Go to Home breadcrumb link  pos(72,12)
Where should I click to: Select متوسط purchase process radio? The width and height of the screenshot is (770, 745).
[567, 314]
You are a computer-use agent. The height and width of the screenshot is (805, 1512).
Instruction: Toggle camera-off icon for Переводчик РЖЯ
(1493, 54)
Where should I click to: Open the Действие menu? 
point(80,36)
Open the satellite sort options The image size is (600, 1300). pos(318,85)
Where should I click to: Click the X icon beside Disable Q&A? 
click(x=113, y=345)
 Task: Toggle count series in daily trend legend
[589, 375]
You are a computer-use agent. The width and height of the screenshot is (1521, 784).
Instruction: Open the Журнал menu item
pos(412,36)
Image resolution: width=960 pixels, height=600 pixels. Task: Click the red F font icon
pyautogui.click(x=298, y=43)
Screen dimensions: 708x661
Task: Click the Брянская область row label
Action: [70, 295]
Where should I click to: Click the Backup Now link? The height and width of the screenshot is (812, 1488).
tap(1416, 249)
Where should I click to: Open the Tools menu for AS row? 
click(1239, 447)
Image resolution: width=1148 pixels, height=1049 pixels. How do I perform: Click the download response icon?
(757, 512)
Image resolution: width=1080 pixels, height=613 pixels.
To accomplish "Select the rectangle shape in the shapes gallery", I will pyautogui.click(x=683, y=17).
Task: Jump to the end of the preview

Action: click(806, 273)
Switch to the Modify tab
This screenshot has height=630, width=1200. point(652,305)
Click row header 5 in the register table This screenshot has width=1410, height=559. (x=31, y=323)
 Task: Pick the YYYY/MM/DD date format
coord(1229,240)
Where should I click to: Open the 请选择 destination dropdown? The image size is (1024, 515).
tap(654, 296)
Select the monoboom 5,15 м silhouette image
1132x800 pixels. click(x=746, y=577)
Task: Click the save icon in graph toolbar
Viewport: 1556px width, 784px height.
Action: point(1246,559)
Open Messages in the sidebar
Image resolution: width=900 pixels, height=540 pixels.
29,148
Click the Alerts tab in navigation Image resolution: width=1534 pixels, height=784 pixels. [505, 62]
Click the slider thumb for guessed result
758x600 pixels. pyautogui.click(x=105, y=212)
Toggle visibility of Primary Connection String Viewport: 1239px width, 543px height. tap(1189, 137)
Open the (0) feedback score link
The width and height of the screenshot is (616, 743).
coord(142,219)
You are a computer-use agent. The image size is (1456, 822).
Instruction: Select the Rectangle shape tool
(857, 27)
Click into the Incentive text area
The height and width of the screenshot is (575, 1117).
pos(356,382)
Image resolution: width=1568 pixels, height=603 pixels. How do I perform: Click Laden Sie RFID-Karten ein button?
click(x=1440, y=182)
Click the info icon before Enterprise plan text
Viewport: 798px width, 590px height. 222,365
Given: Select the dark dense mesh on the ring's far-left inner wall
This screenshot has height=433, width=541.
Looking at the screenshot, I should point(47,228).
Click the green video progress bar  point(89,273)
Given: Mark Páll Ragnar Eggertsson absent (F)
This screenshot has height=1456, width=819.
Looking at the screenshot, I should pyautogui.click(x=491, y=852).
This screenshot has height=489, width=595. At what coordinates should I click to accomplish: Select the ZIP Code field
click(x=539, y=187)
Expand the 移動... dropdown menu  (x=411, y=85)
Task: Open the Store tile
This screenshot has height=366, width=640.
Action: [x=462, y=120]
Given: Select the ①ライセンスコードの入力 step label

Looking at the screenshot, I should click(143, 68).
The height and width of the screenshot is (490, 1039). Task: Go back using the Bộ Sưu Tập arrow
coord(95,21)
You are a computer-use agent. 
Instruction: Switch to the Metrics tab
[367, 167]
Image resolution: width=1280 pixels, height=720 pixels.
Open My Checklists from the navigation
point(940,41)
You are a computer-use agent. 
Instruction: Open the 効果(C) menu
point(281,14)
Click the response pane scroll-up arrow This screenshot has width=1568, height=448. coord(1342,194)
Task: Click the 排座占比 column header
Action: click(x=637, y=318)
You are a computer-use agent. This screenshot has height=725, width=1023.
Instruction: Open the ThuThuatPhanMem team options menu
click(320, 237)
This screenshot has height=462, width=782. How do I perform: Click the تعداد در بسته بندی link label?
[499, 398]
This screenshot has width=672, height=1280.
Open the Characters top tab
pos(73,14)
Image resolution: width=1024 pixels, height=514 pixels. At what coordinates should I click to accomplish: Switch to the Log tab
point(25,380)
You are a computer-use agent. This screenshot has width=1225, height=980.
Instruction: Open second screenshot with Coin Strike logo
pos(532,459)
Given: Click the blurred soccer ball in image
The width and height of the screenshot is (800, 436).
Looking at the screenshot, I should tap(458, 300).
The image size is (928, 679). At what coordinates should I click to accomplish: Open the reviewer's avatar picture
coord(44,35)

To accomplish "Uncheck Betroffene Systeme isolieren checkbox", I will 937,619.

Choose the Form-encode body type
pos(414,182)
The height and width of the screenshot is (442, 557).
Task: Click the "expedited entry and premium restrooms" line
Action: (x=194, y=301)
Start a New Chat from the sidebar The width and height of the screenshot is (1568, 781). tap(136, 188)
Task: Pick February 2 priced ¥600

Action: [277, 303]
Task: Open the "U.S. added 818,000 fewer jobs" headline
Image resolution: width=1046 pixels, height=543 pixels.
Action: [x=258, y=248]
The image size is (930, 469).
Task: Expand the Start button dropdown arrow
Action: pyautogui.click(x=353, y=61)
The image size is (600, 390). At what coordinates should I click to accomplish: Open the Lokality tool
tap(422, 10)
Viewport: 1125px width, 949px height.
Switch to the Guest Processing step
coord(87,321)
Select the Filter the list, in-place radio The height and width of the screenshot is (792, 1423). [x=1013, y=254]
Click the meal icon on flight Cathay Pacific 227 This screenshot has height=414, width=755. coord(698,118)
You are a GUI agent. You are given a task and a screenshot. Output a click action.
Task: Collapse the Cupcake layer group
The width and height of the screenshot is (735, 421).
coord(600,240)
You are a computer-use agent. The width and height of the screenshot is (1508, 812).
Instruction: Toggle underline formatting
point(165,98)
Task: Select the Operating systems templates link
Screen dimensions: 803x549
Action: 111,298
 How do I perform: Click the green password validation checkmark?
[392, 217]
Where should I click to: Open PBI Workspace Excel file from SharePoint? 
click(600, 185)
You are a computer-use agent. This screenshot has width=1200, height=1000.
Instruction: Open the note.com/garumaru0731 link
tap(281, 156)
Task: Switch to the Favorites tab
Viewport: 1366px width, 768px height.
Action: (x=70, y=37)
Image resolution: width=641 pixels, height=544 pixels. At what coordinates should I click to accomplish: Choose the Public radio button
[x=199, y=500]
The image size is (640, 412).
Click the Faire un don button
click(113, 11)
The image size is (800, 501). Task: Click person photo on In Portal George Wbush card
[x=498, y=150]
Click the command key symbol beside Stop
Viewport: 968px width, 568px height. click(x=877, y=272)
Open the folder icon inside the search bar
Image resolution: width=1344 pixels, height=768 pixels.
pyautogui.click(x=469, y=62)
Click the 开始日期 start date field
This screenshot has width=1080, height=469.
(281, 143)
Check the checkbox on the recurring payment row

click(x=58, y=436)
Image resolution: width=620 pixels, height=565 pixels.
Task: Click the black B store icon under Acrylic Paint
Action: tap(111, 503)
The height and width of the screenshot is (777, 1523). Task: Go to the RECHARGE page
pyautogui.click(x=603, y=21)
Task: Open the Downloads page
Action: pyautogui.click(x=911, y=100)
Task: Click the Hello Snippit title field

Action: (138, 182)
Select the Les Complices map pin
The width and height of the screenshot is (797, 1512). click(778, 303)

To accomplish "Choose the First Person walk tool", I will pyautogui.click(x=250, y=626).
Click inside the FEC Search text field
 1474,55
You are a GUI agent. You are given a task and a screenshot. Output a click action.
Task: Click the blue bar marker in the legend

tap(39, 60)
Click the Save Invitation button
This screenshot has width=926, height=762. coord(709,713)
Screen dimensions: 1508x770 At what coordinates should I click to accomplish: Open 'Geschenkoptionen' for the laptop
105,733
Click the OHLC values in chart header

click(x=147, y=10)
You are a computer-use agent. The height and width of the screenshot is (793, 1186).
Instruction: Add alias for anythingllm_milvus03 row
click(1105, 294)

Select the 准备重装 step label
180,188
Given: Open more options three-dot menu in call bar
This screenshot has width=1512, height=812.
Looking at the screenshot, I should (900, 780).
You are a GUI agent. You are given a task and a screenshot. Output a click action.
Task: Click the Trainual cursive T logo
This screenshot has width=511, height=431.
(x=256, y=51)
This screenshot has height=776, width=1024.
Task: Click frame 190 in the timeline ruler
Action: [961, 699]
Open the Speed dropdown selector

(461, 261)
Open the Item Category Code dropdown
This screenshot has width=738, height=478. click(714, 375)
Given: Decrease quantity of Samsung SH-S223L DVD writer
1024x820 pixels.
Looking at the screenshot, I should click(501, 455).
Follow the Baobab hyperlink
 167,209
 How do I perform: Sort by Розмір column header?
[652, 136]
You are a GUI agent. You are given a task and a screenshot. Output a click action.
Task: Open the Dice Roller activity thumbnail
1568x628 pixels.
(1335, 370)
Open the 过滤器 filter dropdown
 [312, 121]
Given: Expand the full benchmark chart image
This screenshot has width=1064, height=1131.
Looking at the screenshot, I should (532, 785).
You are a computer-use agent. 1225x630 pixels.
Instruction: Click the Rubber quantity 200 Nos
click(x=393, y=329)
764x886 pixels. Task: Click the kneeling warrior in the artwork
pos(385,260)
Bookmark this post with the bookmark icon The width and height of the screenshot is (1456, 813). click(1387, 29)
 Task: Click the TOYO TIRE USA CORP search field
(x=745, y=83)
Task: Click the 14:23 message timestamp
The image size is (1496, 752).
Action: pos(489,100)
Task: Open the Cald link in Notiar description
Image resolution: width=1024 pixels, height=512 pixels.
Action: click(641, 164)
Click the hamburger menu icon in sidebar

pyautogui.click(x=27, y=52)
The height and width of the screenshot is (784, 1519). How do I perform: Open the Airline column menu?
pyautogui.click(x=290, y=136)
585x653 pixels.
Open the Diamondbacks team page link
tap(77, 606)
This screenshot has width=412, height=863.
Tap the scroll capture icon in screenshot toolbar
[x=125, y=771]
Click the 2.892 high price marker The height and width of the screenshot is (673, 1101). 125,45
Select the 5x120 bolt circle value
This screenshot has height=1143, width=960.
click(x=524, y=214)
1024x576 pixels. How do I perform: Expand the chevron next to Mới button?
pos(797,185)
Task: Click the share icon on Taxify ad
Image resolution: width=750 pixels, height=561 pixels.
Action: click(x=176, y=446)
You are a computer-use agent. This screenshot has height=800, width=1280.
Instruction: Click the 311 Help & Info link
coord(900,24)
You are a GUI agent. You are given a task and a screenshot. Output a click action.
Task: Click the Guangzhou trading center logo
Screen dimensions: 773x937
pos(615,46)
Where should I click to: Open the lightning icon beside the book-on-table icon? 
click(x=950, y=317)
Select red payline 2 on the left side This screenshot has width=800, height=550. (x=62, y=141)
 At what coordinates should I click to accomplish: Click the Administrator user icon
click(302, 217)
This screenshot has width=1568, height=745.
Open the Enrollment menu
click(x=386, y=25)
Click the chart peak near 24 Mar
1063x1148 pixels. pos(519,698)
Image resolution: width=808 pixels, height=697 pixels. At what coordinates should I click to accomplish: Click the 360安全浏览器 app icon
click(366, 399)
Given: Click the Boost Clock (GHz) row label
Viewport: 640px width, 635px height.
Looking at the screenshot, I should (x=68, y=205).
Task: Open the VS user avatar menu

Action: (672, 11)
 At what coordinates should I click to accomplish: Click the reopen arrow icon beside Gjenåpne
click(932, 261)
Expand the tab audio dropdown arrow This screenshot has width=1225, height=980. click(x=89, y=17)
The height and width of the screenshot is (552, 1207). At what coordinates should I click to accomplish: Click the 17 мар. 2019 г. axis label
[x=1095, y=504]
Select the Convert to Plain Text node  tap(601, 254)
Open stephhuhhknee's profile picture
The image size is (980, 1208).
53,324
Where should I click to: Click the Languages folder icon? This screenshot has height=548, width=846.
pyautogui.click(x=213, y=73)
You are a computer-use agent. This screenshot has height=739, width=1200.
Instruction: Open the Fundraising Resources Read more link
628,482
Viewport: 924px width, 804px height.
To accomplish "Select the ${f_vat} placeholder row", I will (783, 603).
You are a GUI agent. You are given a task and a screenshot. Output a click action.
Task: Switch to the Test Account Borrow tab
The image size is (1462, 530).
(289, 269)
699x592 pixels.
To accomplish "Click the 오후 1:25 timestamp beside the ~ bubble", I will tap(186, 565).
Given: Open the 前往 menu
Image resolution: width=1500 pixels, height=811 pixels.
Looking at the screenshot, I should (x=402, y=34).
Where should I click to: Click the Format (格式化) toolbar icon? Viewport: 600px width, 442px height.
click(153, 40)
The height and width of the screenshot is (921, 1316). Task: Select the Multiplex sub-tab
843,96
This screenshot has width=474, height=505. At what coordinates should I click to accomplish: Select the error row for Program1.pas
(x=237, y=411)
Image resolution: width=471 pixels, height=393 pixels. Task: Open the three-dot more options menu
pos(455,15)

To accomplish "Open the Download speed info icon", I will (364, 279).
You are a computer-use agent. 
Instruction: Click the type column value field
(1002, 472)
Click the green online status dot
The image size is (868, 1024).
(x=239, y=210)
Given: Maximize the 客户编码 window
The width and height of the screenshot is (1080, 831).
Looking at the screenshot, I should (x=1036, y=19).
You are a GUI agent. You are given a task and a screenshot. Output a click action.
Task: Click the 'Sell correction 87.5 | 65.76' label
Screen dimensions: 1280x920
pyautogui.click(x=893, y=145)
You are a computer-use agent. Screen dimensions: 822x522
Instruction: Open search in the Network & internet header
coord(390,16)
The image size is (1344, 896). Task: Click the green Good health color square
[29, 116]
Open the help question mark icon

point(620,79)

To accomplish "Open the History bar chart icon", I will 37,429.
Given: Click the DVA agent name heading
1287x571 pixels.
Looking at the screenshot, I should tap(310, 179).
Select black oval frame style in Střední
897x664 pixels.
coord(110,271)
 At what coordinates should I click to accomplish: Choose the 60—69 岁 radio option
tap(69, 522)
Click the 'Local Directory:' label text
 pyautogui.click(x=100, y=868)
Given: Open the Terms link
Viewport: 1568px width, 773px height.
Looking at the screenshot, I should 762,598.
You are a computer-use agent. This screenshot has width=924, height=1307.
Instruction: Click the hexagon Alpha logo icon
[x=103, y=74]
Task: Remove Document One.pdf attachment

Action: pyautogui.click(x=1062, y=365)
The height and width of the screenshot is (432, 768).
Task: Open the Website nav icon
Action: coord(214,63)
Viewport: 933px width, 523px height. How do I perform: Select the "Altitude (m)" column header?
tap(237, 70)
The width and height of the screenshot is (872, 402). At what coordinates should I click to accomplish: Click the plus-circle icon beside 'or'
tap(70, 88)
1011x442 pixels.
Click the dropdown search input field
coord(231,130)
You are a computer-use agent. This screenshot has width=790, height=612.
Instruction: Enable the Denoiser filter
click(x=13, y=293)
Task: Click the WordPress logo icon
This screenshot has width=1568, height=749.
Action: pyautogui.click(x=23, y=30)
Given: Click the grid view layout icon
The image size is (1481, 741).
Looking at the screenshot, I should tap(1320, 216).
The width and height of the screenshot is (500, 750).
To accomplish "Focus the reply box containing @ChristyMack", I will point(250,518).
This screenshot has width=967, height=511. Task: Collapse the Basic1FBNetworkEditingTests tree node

*-*-*

### DESCRIPTION OF THE TASK
Write down, word for word, the lines above from the one containing "897x664 pixels." through the one containing "Given: Click the grid view layout icon", both ends included.

### YOUR RESPONSE
897x664 pixels.
coord(110,271)
 At what coordinates should I click to accomplish: Choose the 60—69 岁 radio option
tap(69, 522)
Click the 'Local Directory:' label text
 pyautogui.click(x=100, y=868)
Given: Open the Terms link
Viewport: 1568px width, 773px height.
Looking at the screenshot, I should 762,598.
You are a computer-use agent. This screenshot has width=924, height=1307.
Instruction: Click the hexagon Alpha logo icon
[x=103, y=74]
Task: Remove Document One.pdf attachment

Action: pyautogui.click(x=1062, y=365)
The height and width of the screenshot is (432, 768).
Task: Open the Website nav icon
Action: coord(214,63)
Viewport: 933px width, 523px height. How do I perform: Select the "Altitude (m)" column header?
tap(237, 70)
The width and height of the screenshot is (872, 402). At what coordinates should I click to accomplish: Click the plus-circle icon beside 'or'
tap(70, 88)
1011x442 pixels.
Click the dropdown search input field
coord(231,130)
You are a computer-use agent. This screenshot has width=790, height=612.
Instruction: Enable the Denoiser filter
click(x=13, y=293)
Task: Click the WordPress logo icon
This screenshot has width=1568, height=749.
Action: pyautogui.click(x=23, y=30)
Given: Click the grid view layout icon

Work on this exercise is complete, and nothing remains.